Luckily there are a few mental tricks for staying motivated and getting over the first 21-day hump.

Staying Motivated by Using Money

You know what most people hate more than working out? Losing money. Motivational studies on adults trying to lose weight showed that folks who paid for a gym membership were more likely to work out regularly than those who were given a free month at the gym. While slipping on your sneaks and going for a run seems cheaper, easier, and less time consuming than making a trip to the gym, the idea of wasting money has been shown to be a big motivator. So spending some dough might make you less doughy.

Staying Motivated by Using Friends

Going in on a fitness pact with a best friend is an age-old strategy for shaping up. If you have the kind of buddies who plan on going for a bike ride but spend an hour talking instead, you aren’t going to be doing your body any favors. You might be better off enlisting the help of strangers: a run club or a personal trainer (remember that tip about spending money?) can give you fitness companionship that is a little more focused than the same people you get beers with.

Staying Motivated by Using Your Mind

A number of studies have looked at mental factors that keep people on their healthy routines. The biggest helper? Clarifying why you’re doing what you’re doing. We’ve all heard of lifelong smokers who quit when faced with their own mortality or the fact that the might not be around to see their kids graduate. These people have their reasons laid out for them by medical professionals. You can do the same for yourself.
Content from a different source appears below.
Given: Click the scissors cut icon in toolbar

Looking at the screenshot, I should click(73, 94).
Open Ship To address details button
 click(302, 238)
Research has shown that simply reminding yourself that exercise is good for you helps you stay on track past those first few tricky weeks. If you are trying to keep your heart healthy or beat a personal running record, remind yourself to stay on target.
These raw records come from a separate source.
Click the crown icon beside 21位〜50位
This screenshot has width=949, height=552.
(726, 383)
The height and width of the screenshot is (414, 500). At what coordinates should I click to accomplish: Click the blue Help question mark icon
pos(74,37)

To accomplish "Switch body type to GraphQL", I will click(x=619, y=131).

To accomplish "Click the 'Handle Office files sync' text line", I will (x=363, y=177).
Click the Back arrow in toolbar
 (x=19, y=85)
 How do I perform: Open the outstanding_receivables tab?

Again, starting new, healthy habits is tough. There will be mornings when the snooze button looks even more appealing and there will be spin classes that don’t seem to end. There will also be a healthier, happier person waiting on the other side of those first three weeks. Although I can’t promise it will be easy to slog up that big hill in the dead of winter, staying motivated enough to get out the front door with your running shoes on will be.